例えば、スマホを部屋に置いて置くだけで、勝手に起動し自撮りに切り替え、その持ち主の生活を盗撮してしまう。勿論、音声も一緒にな。

パソコンなんてもっと厄介かも知れん。

何せほとんどの人がシャットダウンなんてせず、部屋で液晶モニターを立てた状態で起動しっ放しだから、普通に隠しカメラとして利用出来てしまう。
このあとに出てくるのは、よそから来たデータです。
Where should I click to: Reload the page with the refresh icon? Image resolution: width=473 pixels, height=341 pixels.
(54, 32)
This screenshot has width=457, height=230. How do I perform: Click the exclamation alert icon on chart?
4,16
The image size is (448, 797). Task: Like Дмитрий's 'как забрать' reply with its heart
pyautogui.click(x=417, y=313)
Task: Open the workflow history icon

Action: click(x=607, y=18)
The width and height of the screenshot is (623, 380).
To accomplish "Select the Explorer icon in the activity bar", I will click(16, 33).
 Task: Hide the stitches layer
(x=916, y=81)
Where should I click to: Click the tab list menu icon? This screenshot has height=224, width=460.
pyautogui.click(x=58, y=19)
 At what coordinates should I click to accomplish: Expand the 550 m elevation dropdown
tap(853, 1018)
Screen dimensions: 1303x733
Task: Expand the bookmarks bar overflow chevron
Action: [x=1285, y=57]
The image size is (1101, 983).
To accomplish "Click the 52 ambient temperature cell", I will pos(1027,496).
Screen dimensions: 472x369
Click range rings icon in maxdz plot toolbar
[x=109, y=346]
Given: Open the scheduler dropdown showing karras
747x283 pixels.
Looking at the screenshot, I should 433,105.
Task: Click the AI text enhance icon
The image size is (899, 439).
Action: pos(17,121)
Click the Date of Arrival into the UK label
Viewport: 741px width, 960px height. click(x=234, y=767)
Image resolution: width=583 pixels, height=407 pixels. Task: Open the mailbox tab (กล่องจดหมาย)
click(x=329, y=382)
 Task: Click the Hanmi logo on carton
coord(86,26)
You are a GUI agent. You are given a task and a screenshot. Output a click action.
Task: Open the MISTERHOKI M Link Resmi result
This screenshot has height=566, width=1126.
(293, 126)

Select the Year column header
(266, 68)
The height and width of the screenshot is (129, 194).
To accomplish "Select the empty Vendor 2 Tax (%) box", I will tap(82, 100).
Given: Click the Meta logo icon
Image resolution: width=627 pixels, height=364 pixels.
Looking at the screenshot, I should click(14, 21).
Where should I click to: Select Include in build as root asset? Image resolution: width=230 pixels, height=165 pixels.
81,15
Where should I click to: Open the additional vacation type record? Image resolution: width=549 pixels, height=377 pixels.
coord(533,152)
さらに、最近流行りのウエブカメラなんて、アングルを360度カバーしてくれるから、盗撮カメラとしては完璧だろう。

個人の部屋だけじゃないぞ。

企業や街の防犯カメラ、ネットに繋がっておればドライブレコーダーにだって、侵入してしまう。

“ カメラのハッキング ”

いろいろ話題にはなっておるが、まだまだみんな他人事で一般的には警戒心は薄い。

知らない内に盗撮されて、その映像が突然送られて来て、動画サイトに投稿するような事を仄めかされたら、ほとんどの人間は絶望的なショックを受けるだろう。

特に若い女性なら言うまでもない。

スマホやパソコンを見ている自分を、向かい合うようにじっと眺められていた。そう気づいた時、どれだけ怖ろしいか。

あとはもう悪魔の言いなりになるしかない。

盗撮なんて、そんな事大して気にならんと思っておった私でさえ、よくよく考えると気持ち悪いし、怖い。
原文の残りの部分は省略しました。